Eu realmente espero que sim. O Brasil se absteve na votação de uma resolução da ONU para não interferir em assuntos internos. Mas, se você não fizer este tipo de coisa por meio da ONU, fará como? O país tem ganhado influência no cenário internacional e tem bons laços com o Irã, portanto deveria assumir também a responsabilidade de falar sobre as violações de direitos humanos.
Você acha que o Brasil deveria parar de fazer negócios com o Irã por causa destas violações?
Eu não sou especialista no assunto, mas acredito que as companhias que negociam com o Irã deveriam deixar claro ao governo islâmico que é necessário respeitar os direitos humanos para tornar esta relação sustentável e justificável para o público brasileiro. O Irã deveria ser confrontado com o fato de que expandir qualquer tipo de relação sem falar da crise dos direitos humanos não é possível.

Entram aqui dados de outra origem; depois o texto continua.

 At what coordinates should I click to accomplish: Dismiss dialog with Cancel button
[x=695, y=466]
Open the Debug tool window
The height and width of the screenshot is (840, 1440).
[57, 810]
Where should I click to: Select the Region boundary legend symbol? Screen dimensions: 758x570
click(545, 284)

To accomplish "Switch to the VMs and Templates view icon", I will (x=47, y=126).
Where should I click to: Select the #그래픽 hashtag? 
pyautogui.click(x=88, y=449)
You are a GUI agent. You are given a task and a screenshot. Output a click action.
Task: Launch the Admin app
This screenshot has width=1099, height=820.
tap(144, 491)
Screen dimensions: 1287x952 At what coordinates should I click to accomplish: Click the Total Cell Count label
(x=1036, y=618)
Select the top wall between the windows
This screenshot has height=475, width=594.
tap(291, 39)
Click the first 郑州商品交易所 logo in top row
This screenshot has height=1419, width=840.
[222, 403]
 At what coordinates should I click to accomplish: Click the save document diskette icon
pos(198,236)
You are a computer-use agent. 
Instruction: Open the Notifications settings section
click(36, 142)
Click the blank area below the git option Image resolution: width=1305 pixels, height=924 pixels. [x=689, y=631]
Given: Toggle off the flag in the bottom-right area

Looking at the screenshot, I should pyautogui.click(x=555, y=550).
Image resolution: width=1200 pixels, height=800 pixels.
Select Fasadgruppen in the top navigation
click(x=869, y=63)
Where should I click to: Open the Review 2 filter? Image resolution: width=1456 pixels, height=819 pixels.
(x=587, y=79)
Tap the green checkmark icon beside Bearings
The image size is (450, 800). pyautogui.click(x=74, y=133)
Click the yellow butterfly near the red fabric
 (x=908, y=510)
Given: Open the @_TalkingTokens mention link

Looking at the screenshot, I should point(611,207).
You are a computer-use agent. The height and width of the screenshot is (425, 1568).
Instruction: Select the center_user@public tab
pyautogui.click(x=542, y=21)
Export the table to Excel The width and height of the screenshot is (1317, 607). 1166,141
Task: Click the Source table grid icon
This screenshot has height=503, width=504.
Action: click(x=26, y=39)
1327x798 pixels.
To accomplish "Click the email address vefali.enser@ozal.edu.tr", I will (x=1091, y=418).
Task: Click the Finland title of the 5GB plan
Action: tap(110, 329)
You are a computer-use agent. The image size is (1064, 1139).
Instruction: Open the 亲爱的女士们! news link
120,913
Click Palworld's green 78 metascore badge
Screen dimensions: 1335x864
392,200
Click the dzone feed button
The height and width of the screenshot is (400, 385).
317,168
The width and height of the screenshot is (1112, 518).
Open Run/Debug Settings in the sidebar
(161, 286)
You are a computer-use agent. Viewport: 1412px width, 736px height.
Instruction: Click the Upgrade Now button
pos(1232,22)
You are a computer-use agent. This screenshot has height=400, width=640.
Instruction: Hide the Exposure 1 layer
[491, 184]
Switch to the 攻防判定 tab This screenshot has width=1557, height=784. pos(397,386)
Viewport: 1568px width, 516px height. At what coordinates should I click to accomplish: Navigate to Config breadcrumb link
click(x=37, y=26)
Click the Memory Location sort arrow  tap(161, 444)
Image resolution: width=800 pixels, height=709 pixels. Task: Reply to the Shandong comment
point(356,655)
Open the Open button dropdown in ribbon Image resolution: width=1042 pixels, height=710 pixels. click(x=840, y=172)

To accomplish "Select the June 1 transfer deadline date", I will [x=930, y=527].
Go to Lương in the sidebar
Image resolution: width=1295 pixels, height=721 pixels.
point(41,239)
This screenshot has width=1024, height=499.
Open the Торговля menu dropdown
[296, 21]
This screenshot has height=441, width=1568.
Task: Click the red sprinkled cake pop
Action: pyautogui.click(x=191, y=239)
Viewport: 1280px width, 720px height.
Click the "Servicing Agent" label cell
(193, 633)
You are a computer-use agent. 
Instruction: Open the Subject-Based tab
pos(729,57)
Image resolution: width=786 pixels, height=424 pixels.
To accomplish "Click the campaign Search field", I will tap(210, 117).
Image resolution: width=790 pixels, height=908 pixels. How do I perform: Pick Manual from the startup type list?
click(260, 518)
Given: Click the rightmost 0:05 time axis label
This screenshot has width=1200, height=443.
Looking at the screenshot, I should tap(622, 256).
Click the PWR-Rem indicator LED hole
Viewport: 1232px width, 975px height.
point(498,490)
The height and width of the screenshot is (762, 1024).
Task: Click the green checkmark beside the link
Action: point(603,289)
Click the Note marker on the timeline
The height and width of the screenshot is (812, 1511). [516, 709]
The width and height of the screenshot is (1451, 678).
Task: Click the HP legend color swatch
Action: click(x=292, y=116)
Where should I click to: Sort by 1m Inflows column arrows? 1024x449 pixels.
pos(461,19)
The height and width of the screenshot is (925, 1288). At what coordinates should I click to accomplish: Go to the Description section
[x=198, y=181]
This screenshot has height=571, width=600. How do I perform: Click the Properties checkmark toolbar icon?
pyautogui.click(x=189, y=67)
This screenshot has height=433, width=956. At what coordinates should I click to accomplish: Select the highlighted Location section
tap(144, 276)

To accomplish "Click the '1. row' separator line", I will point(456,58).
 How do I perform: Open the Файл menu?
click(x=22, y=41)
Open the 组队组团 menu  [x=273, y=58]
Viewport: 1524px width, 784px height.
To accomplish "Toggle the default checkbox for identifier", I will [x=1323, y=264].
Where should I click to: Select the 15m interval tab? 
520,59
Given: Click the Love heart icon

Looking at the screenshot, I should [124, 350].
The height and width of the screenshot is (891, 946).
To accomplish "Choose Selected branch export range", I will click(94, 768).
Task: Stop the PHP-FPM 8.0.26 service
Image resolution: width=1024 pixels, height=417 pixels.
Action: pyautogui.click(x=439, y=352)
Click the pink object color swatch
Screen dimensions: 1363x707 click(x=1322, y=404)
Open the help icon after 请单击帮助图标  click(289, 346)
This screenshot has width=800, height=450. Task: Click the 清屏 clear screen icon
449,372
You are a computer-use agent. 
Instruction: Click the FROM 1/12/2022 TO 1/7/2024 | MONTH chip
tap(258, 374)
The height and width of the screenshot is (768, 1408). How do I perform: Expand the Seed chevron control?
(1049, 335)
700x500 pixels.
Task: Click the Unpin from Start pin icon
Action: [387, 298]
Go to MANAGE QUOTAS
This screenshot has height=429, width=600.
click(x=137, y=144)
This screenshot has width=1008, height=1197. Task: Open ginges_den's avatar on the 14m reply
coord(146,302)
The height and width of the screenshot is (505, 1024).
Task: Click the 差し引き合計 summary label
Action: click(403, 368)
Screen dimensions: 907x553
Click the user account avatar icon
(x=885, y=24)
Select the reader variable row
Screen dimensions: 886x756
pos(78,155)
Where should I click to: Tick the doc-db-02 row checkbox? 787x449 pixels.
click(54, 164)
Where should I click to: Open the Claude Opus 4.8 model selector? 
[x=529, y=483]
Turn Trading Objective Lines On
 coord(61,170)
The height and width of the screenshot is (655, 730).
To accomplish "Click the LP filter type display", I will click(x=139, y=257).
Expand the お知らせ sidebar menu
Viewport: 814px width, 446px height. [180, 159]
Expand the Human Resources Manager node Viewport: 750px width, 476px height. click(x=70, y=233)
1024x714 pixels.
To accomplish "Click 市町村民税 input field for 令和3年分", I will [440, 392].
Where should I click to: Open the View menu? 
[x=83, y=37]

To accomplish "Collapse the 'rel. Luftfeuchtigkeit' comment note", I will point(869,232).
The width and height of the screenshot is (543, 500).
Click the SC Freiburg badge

Você falou sobre a falta de liberdade de imprensa no Irã. Mas, aqui na América Latina, podemos observar em certos governos uma tendência de querer controlar a mídia. Isso também ocorreu no Brasil durante a campanha presidencial…
Certamente, este não é um movimento bem-vindo. Eu acho que a profissão dos jornalistas é ainda mais importante nos países fechados ou onde os governantes querem abusar de seu poder porque eles são os olhos e os ouvidos da população. Cercear a imprensa é uma maneira de violar os direitos humanos, a liberdade de expressão, que é um dos direitos universais básicos. Esta violação também está frequentemente ligada a outras violações.
O que os brasileiros poderiam fazer para ajudar a causa dos direitos humanos no Irã?
A mídia pode fazer muito ao reportar este tipo de assunto. Já os cidadãos comuns podem ajudar também, participando de abaixo-assinados, manifestações pacíficas, escrevendo cartas àqueles que fazem as leis, a oficiais da ONU e à mídia para pedir que sempre cubra o assunto. Precisamos ajudar a trazer isto à tona.